Answer the questions fully!  Provide as much information as you can and make lists of all the features where applicable.  This is not the place to cut words.  Once you have answered all these questions and have of paragraphs and pages worth of information, highlight all the parts that are the most critical.  If you’ve already made your list of SEO keywords, highlight any sentences where those keywords were used.

Once you’ve done that, all you have to do is string those highlighted sentences together in a way that makes sense. By using that information and just filling it into the pages you listed on your outline, you’ve got strong, relevant content.

Note: As you answer these questions, organize the answers, and think about the site layout, you may find that your original outline is not the best way to organize the site.  You might discover that two aspects are related and should be introduced together, but you have them on separate pages in your outline.  No worries.  Just adjust the outline to fit your changing needs.  It is a guide to keep your content focused, so it’s not set in stone.

  1. Describe your company or business plan.
  2. What services or products do you offer?
  3. Describe your work flow.  If you hand make products, what goes into it?  If you offer a service, how do you proceed when responding to a call or appointment?
  4. How long have you been in business?
  5. What made you decide to open your business?
  6. Have you won any awards or received any acknowledgements?
  7. What are your credentials?  What skills do you and your team bring to the business?
  8. What are others saying about you?  Include customer testimonials, local media, social media, and any word of mouth customers you are aware of.
  9. What are your business goals?
  10. What makes your business different from its competition?

Writing content is a lot of work, even when it comes easily to you. So, be prepared to take the time to do it properly.  But, don’t be afraid to make changes and updates to your content whenever applicable.  It is good to provide new information to your website regularly, so try to keep your site content fresh.

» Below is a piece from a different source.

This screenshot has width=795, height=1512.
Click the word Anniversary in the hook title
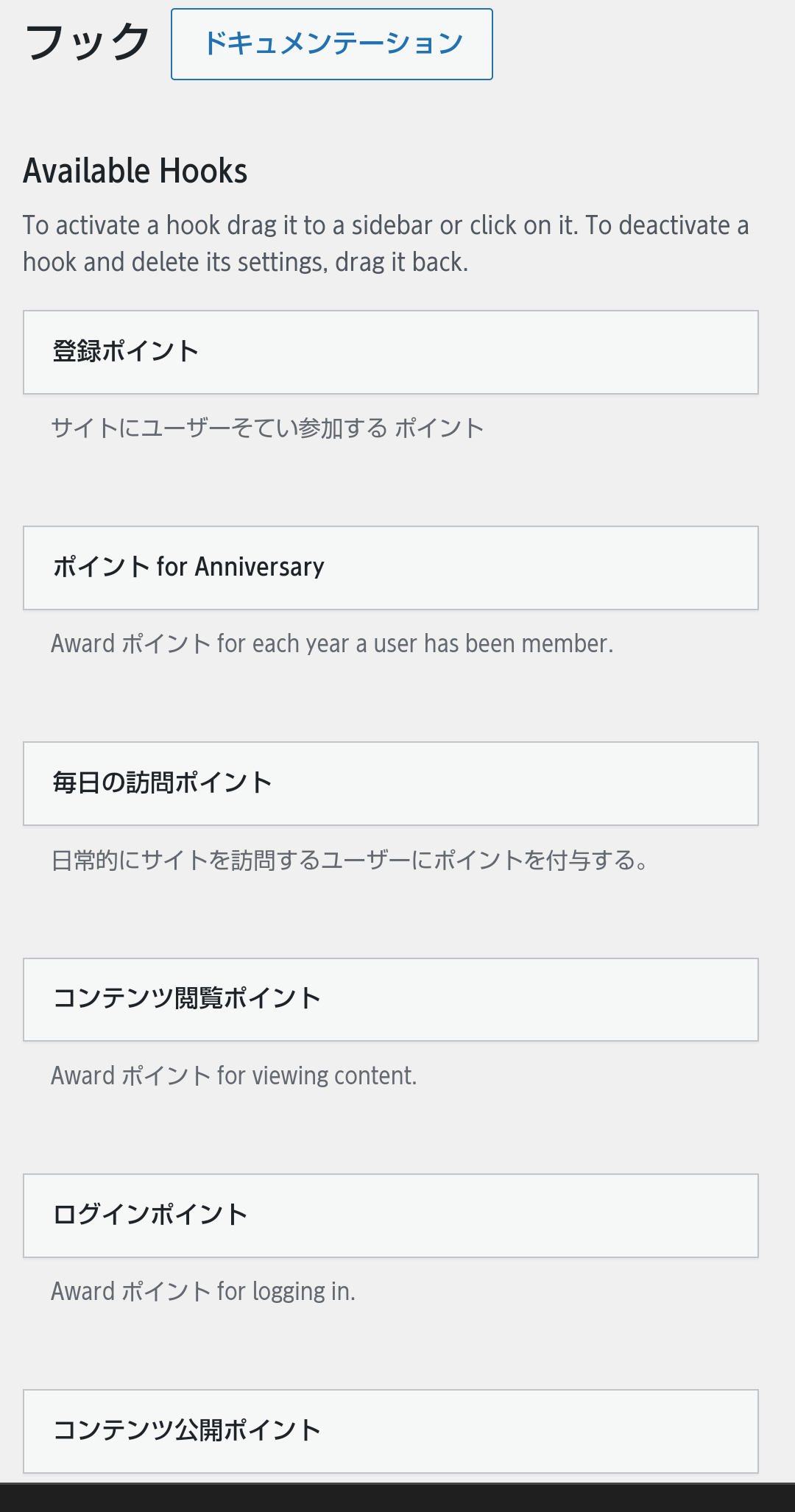click(259, 567)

3 thoughts on “Creating Content: Surefire Ways to Inspire Written Content for Your Site

  1. Rebecca Roady

    While I agree with the point about knowing thine own business better than a content writer, as a professional ghostwriter I must add a caveat: Many plumbers, jewelers, and bakers do NOT know grammar, mechanics, punctuation, syntax, parallel structure, or even spelling well enough to write their own blurbs, and (fair or not) unprofessional copy tells readers you’re unprofessional overall.

    Reply
  2. Puneet | Business Directory Fiji

    Great article! I run a business directory on behalf of my organization and we have priority (paid) clients listed mostly above the fold. I will direct them to this article to justify why they need to purchase the paid listings (which fall above the fold) on my directory.